EXERCISE DIRECTIONS:
Copy the records from the line with "Where should I click to: Click" up to and including the line with "[x=374, y=133]", changing "magnifier" to "magnifying glass" and leaving everything else as it is. Omit the pictures.

Entries for locating text and elements:
--- Begin ---
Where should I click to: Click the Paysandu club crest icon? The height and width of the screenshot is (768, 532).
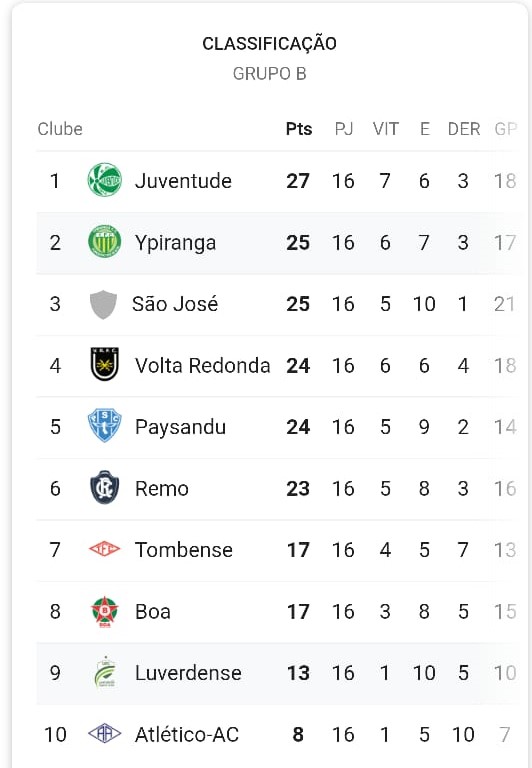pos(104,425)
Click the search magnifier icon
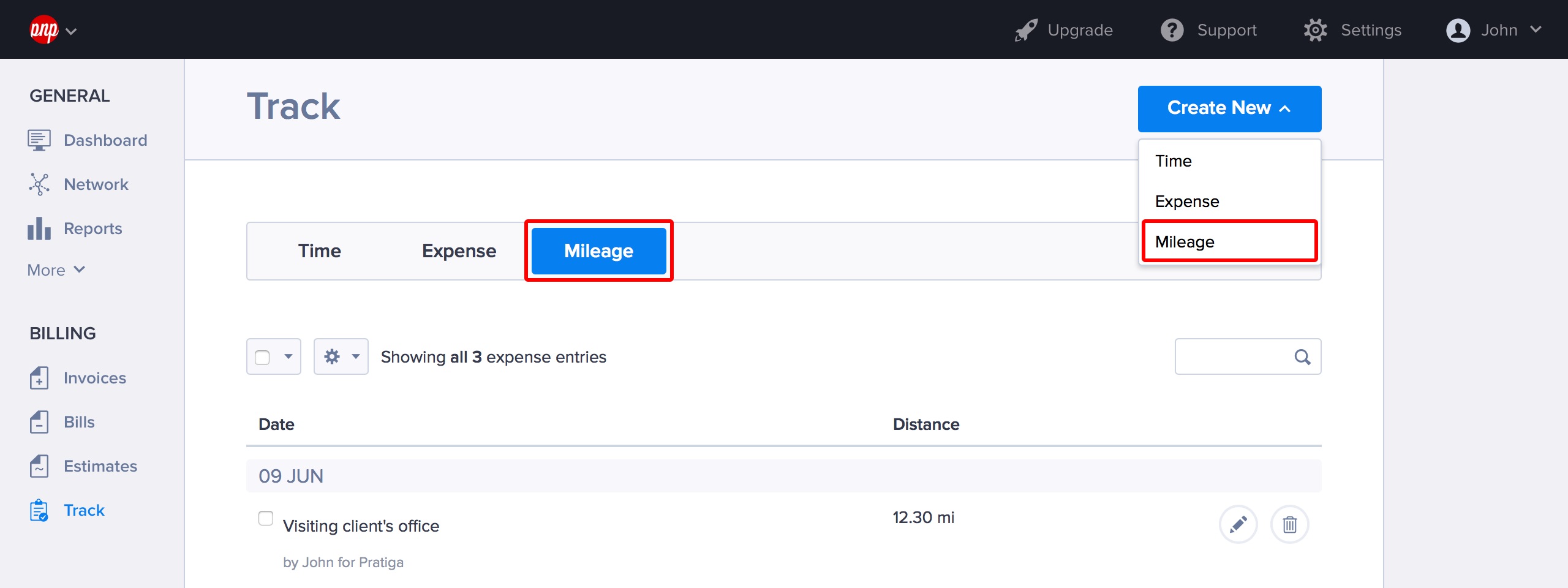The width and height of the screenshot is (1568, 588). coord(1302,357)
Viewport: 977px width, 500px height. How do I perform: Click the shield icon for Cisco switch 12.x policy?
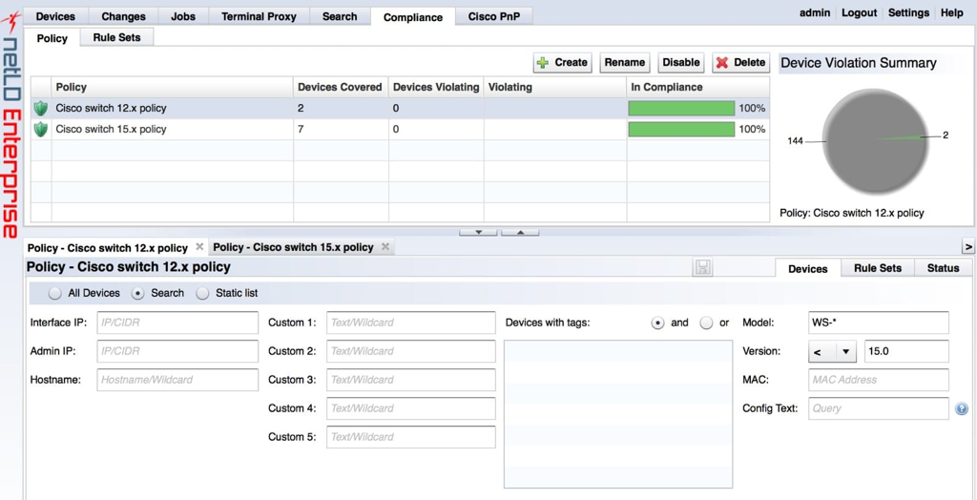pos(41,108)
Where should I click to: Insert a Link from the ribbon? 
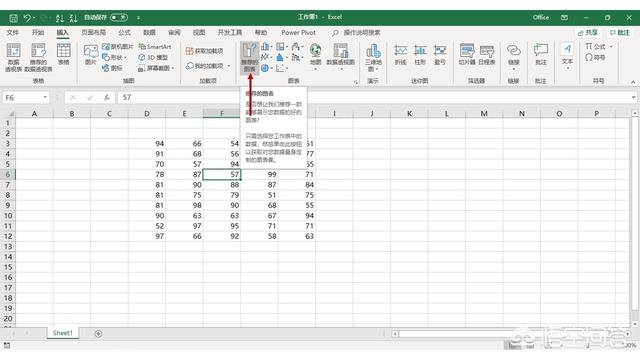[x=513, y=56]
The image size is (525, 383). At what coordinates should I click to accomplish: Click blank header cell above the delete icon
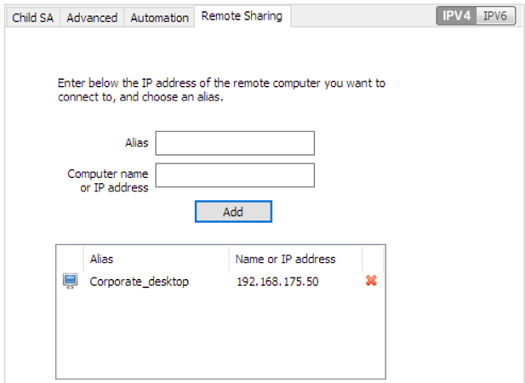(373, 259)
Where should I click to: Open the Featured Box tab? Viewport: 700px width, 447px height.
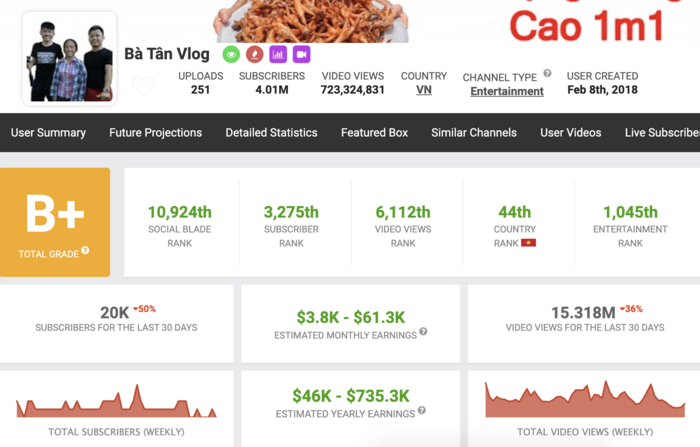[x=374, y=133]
--- End ---
--- Begin ---
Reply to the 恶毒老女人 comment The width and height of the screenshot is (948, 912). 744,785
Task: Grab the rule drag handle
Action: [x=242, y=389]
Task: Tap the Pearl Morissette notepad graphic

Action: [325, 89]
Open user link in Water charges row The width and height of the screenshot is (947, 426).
--- End ---
ANSWER FOR THE TASK:
Where should I click to: Click the Paysandu club crest icon? The height and width of the screenshot is (768, 532).
pos(104,425)
Click the search magnifying glass icon
The width and height of the screenshot is (1568, 588). coord(1302,357)
Viewport: 977px width, 500px height. How do I perform: Click the shield icon for Cisco switch 12.x policy?
pos(41,108)
Where should I click to: Insert a Link from the ribbon? 
[x=513, y=56]
The image size is (525, 383). At what coordinates should I click to accomplish: Click blank header cell above the delete icon
(373, 259)
Where should I click to: Open the Featured Box tab? Viewport: 700px width, 447px height.
[x=374, y=133]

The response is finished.